Some of Asia’s biggest economies have expressed concerns over the world’s economic stability as a result of Britain’s vote to leave the EU.
China’s Finance Minister Lou Jiwei said the consequences were unclear, but that they would be felt for years to come.
Both South Korea’s President Park Geun-hye and Japanese Prime Minister Shinzo Abe said their countries were prepared to react to market volatility.
Meanwhile, US Secretary of State John Kerry is due in London on Monday.
He is expected to meet UK Foreign Secretary Philip Hammond on the first high-level face-to-face talks between the two countries since Thursday’s referendum.
There is fear that the uncertainty created by Britain’s decision will continue to affect financial markets around the world.
Mr Lou, from China, said Brexit would “cast a shadow over the global economy” and that the “repercussions and fallout” would emerge over the next five to 10 years.
However, he added that reaction from stock markets, which fell sharply on Friday, may have been overdone.
“The knee-jerk reaction from the market is probably a bit excessive and needs to calm down and take an objective view,” he said.
Huang Yiping, a member of China’s central bank monetary policy committee, said Brexit could mark a “reversal of globalisation”, which would be “very bad” for the world.
Last year, China was responsible for $3.3bn (£2.4bn) worth of foreign direct investment in Britain, according to law firm Baker & McKenzie.
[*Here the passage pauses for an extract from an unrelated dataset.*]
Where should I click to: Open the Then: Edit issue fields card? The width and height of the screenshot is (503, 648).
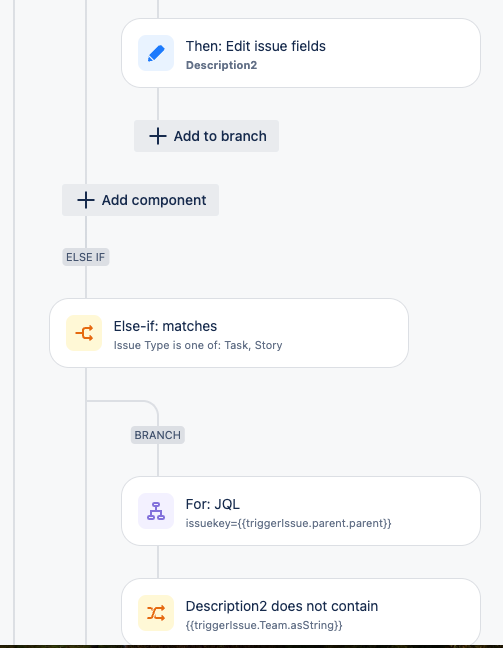pyautogui.click(x=301, y=53)
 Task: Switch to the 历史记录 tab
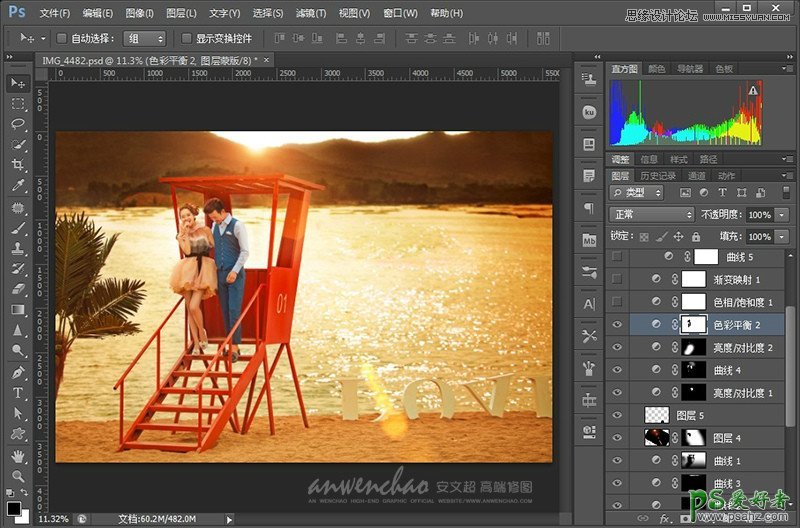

David Cameron announced £40bn ($54.7bn) worth of deals between Britain and China following a visit to the UK by President Xi Jinping in October last year.
Ready to act
Following the result of the vote, the pound plunged 10% against the dollar to a 31-year low before trimming losses to end the day around 7.5% down.
Sterling also fell 11.4% against the yen. Japan hinted that it may intervene to stem the yen’s strength.
On Friday, the Swiss National Bank acted to weaken the Swiss franc which rose 2.1% against the dollar as investors rushed to buy the currency.
Anand Mahindra, chairman of Mahindra Group, an auto-to-aerospace Indian conglomerate with operations in Britain, said the world was behaving “as if a tsunami wave has hit” which he viewed as an over-reaction.
He said: “My hunch is that you’re going to see a fair amount of recovery in markets worldwide.”
Earlier this year, the Indian company launched the e2o electric car in the UK where it already has a presence with its IT business Tech Mahindra.
Mr Mahindra said Britain’s decision to leave may prove advantageous.
“The last time I spoke to the people in the British government about reducing taxes and duty on electric vehicles, they said they were hampered from doing so because of the European Union protocols and tariffs.
“So I hate to say this but as far as our electric vehicles are concerned this is probably something where I could go back to them and say you know you’re going to have your own discretion to lower the taxes from now on.”
Adi Godrej, chairman of India’s Godrej Group, which operates worldwide and sells beauty brands such as Soft & Gentle and Bio-Oil in Britain, was less sanguine than Mr Mahindra.
He said it was surprising the UK had taken a decision “which is going to be so negative for it from an economic point of view”.
He added that it would affect Indian companies which had set up in Britain as a gateway to the EU.
“It will be bad because they will have to establish themselves in other parts of Europe.”